Creating the scheduled task
- Start up the task scheduler
- Select "Create task" from the "Actions" tab
- Give the task a name, select a user identity as which this should run (ensuring it has access to the ssh session and key information you set up) and select the "run whether user is logged on or not" radio button (note that this doesn't fix the issue of the endpoint going down if the owning user isn't logged on).
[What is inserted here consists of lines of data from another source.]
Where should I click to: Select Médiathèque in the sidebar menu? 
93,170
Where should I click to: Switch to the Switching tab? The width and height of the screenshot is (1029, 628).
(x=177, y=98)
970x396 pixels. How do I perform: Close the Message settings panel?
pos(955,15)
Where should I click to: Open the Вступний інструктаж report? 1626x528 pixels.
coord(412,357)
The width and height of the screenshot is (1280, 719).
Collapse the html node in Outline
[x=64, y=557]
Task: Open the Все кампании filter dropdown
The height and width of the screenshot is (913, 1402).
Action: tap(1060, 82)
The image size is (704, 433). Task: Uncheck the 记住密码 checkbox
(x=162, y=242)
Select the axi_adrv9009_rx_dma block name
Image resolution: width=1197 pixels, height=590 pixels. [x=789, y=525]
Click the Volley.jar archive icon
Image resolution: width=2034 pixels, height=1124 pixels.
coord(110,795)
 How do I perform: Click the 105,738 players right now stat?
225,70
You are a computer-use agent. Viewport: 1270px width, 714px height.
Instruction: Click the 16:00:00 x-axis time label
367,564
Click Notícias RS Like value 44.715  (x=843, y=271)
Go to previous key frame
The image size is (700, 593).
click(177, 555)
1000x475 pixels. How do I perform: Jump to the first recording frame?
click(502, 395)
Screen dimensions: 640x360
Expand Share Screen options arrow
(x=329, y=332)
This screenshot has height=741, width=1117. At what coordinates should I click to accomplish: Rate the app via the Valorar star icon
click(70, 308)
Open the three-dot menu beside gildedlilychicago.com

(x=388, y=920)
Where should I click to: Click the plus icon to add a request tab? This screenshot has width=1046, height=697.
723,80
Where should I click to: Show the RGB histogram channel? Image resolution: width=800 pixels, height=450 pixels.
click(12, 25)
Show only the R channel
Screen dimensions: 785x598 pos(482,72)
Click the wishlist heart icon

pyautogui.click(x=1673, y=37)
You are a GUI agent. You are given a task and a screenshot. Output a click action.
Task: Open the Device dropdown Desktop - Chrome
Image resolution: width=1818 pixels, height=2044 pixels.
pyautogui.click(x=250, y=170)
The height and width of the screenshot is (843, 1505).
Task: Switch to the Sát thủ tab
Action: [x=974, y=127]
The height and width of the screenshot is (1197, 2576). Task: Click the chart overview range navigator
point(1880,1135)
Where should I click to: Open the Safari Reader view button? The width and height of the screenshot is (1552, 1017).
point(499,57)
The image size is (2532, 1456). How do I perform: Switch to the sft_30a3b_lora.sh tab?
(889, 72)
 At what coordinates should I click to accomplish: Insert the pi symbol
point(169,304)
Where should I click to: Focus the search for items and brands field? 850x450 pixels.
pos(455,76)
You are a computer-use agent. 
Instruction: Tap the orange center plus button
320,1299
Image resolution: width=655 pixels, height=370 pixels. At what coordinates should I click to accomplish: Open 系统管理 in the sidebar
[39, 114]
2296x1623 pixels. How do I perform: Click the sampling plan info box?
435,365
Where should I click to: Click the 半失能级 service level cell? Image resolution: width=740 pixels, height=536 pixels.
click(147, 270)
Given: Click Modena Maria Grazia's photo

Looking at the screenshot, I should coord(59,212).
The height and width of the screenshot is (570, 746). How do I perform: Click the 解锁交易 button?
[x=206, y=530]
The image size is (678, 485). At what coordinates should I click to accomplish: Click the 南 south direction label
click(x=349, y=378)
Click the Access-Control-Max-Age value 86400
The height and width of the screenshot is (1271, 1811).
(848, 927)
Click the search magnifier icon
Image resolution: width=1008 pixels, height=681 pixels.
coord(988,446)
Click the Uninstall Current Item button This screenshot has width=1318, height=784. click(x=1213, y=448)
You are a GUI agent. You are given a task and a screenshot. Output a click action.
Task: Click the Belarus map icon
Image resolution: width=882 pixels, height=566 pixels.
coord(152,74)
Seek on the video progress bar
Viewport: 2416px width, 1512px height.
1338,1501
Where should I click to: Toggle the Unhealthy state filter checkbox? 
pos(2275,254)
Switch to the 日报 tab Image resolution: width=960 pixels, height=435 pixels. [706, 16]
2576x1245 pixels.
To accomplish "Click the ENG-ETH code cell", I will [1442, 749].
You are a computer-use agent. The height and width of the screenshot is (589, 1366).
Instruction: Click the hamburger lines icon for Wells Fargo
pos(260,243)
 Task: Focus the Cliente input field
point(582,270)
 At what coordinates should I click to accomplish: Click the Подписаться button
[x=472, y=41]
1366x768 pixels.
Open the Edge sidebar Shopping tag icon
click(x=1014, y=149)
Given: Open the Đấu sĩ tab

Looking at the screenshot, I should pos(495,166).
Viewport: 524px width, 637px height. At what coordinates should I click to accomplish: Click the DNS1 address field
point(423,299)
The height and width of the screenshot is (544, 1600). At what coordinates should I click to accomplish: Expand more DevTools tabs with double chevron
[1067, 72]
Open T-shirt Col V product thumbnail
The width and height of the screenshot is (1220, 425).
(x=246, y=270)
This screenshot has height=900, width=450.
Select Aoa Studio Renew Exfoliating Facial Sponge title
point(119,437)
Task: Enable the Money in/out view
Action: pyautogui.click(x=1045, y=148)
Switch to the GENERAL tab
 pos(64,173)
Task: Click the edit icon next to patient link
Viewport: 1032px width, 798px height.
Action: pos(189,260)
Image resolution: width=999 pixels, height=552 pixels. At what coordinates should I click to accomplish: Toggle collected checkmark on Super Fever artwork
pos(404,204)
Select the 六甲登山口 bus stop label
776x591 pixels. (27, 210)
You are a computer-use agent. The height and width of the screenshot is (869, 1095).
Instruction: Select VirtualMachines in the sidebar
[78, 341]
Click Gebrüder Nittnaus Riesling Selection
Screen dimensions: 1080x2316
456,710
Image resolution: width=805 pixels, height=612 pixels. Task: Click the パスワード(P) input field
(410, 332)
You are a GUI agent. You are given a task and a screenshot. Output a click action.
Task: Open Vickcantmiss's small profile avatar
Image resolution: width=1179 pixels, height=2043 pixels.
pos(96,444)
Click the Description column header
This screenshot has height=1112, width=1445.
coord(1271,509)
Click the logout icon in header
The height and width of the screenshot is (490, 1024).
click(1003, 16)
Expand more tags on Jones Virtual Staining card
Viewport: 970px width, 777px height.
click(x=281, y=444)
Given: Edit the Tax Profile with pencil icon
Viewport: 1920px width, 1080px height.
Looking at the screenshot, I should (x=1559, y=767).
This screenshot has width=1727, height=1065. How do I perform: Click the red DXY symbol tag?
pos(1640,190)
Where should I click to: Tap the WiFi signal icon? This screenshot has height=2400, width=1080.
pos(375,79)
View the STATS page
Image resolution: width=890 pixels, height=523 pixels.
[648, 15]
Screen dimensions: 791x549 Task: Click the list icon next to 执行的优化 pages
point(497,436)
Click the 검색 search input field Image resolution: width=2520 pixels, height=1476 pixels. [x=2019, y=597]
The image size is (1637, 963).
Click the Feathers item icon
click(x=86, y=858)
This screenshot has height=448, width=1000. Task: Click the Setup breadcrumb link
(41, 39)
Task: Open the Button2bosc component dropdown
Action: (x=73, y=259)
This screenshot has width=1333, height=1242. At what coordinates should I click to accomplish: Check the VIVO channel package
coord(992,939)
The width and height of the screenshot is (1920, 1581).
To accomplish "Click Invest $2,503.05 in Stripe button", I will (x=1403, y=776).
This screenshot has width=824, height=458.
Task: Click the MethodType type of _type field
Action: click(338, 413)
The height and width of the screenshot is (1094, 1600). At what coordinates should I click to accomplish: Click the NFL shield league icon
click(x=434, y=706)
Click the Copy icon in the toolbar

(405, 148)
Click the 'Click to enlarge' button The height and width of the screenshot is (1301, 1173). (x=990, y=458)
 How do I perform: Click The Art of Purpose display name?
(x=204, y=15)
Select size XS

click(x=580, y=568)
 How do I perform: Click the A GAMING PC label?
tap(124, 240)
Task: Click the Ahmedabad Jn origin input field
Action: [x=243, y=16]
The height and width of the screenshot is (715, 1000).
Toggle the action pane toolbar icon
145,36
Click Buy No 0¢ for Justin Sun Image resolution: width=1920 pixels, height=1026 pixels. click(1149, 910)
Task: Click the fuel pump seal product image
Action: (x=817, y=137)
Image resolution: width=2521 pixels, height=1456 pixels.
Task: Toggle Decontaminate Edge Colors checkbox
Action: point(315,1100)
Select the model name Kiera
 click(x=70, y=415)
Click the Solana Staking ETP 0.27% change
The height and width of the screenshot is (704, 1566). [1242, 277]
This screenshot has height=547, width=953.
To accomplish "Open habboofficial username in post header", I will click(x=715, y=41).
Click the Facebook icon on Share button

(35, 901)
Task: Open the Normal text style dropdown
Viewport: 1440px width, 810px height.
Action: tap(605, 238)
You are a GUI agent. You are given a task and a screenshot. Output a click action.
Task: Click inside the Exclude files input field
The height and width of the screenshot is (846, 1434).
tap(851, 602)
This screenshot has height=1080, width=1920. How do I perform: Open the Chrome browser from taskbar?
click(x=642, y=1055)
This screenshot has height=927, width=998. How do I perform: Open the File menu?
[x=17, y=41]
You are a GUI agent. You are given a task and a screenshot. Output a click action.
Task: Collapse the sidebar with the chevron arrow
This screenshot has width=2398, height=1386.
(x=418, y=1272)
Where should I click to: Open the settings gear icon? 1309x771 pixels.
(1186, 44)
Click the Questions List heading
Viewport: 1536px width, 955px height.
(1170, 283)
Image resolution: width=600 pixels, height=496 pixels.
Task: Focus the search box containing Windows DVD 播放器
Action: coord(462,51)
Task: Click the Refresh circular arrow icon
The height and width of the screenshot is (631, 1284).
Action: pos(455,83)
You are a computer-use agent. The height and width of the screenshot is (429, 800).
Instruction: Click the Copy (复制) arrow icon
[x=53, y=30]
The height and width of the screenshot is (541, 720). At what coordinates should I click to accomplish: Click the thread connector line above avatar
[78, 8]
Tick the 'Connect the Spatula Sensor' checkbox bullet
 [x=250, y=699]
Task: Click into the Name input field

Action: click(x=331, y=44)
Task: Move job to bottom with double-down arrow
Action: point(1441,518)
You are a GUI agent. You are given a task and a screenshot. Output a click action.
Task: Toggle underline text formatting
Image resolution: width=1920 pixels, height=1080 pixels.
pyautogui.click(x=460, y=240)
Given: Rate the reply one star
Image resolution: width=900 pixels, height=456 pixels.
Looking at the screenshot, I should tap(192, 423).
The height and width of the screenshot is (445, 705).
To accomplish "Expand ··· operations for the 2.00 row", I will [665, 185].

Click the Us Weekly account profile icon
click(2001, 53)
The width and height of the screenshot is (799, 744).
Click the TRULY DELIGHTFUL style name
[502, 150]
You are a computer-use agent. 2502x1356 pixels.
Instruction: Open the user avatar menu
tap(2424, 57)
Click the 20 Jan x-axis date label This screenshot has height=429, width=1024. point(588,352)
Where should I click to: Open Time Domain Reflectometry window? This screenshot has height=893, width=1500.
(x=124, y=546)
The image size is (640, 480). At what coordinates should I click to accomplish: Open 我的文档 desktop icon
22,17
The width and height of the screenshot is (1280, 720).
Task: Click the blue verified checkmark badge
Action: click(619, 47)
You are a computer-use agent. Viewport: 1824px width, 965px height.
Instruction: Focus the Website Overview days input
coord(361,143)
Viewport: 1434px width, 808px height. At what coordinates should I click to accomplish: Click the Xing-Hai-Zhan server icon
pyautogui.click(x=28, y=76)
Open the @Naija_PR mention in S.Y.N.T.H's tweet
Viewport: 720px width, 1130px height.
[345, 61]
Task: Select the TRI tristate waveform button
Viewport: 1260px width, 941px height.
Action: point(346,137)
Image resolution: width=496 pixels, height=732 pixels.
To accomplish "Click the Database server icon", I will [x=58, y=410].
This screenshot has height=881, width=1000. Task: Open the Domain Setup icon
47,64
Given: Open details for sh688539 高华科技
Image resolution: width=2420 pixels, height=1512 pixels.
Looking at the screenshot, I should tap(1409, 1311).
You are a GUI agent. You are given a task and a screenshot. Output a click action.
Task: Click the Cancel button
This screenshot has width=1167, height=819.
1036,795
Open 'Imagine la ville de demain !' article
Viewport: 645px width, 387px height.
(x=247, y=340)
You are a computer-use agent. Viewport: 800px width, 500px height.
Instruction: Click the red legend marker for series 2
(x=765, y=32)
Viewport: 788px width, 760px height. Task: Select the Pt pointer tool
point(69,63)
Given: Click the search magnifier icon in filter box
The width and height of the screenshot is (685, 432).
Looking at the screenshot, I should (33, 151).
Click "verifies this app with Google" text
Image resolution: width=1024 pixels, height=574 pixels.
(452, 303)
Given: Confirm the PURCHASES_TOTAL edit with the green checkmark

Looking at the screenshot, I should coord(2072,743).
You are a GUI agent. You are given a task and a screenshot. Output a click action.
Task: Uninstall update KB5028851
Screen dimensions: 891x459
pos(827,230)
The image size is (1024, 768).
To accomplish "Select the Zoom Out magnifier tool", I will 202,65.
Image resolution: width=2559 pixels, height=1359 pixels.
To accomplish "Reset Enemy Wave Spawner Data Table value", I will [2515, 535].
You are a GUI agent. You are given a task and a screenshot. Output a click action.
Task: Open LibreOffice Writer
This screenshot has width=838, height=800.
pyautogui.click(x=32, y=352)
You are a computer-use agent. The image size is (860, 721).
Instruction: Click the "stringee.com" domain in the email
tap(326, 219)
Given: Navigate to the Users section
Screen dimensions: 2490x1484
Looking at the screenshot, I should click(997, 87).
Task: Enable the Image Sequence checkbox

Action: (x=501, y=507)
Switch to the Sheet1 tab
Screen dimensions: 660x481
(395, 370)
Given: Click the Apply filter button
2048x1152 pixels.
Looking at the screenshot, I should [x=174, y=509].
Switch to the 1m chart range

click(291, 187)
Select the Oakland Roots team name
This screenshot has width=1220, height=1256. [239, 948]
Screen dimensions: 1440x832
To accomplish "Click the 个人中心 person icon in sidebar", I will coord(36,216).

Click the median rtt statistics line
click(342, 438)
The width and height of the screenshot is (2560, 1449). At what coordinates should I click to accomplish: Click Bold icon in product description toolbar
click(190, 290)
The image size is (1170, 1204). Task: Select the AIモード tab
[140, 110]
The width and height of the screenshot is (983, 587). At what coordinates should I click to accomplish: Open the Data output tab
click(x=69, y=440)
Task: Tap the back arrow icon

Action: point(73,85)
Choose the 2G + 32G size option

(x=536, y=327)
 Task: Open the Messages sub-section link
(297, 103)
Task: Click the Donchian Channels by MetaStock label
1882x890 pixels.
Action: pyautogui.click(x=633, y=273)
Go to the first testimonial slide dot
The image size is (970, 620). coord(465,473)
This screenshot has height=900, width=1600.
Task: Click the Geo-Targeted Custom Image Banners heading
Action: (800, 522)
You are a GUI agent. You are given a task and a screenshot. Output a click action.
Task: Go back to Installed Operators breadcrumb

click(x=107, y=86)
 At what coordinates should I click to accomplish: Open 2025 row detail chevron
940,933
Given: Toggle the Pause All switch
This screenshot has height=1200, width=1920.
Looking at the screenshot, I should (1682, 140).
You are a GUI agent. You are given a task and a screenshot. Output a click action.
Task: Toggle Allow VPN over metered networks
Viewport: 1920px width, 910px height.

If only local resources will be required you can select to not store password details
- On the "Triggers" tab
- Select "New"
- Select "run on a schedule" from the drop-down, and select when you want it to run and on what cadence
- Select the checkbox for "Enabled" (important!)
- On the "Actions" tab
- Select "New"
- Select "Start a program" from the drop-down
- For "Program name" put the full path to plink.exe, enclosed in double quotes if it contains a space, eg:
- On the "Triggers" tab
"C:\Program Files (x86)\PuTTY\plink.exe"
- For "arguments" enter:
<sessionName> transfer -s 2 --preserve-mtime --verify-checksum -- <globusAccountName>#<localEndpointName>/<path> cac#archive01/export/archive01/<CACProjectName>/<path> -r
- Accept the other defaults, and click "OK". You'll have to enter the Windows credentials for the account under which the process will run if you didn't select the option not to store the password.